Non voglio pensarci in questo momento, voglio piuttosto bearmi della nuova conquista e pensare a come dirlo ai miei genitori. Non voglio che si facciano false illusioni, sento che ce la farò, ma non posso esserne certa, quindi aspetterò un po’ di tempo prima di dir loro la verità. Fin dal giorno in cui i dottori ci hanno detto che non c’era motivo perché io non riuscissi a camminare dopo quella inspiegabile guarigione e ripresa della sensibilità delle mie gambe, loro hanno fatto di tutto per sbloccarmi e aiutarmi a tornare in piedi. Ma nulla di quello che hanno fatto ha funzionato ed ogni volta la delusione era peggiore della volta precedente. Più per loro che per me. Io non ci ho mai creduto davvero. Tranne oggi. Oggi con Lukas ci ho creduto e ce l’ho fatta. Forse avevano ragione i medici ed ero solo bloccata psicologicamente, ma allora perché un perfetto estraneo è riuscito a far breccia nel mio scudo, mentre fior fior di esperti non ci sono mai riusciti. Inoltre ci sarebbero anche le parole di Lukas da analizzare, ma fin ad ora sono passate in secondo piano perché ero troppo meravigliata ed entusista per la nuova conquista. Ma ora sarebbe il caso di analizzarle. Cosa intendeva quando mi diceva che lui sa chi sono o che Fuoco e Terra collaborano? Cosa o chi sono Foco e Terra? E perché ripetendo queste due parole che ho sempre usato sento le farfalle nello stomaco? Devo rivederlo e parlarci di nuovo, devo capire alcune cosa o impazzirò. Ora sono davvero stanca e domattina per la colazione mi aspettano tre birbanti a cui non importa quante ore di sonno ho accumulato o perso.

Pensieri di Madre natura

Oh figliola mia, dolce Terra sempre così cauta e timorosa, passionale e appassionata. Così ancorata alle tue radici terrene e titubante a prendere il volo. Lo avevo avvisato che sarebbe stato difficile, ma solo Fuoco potrà risvegliarti dal lungo sonno.
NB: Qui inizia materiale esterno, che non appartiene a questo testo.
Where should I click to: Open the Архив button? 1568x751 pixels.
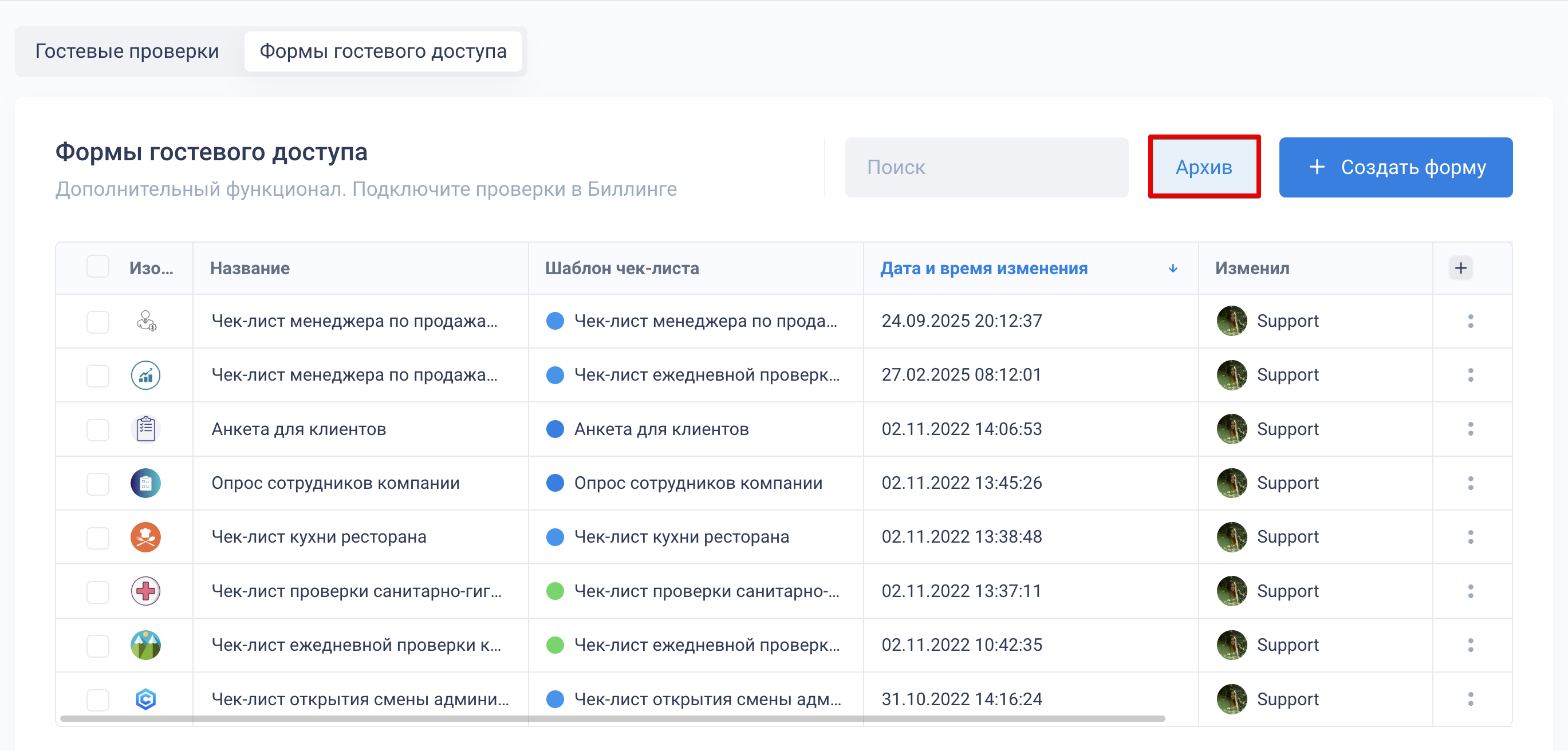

Ci ho provato io stessa quella sera, eri tra le mie braccia ferita e tremante, ma ti sei spaventata e ti sei chiusa in te stessa. La mia figlia impaurita. Solo per questo motivo ti ho mandato Fuoco. Siete sempre stati complementari, un rapporto di amore e odio, un legame magico e indissolubile fin dai tempi che furono… è necessario, nessun’altro potrebbe riuscirci. È sempre stato così, ma Fuoco ha perso il controllo, mi ero raccomandata non succedesse. Non sa nulla del vostro rapporto passato e non può quindi sapere quanto siete stati legati, ma gli ho chiarito che deve tenere le distanze da te figliola mia per il bene di entrambi. Quel bacio doveva essere fermato. Per essere certa che mai più succeda ho fatto in modo che non possiate oltrepassare un certo limite senza scatenare una reazione che vi fermi. Sono catene sottili, ma indispensabili per evitare il peggio. Non posso permettere a Fuoco di avvicinarsi troppo a te, deve stare attento. Terra sei una calamita per lui, ma se non saremo cauti vi brucerete entrambi e con voi tutta l’umanità.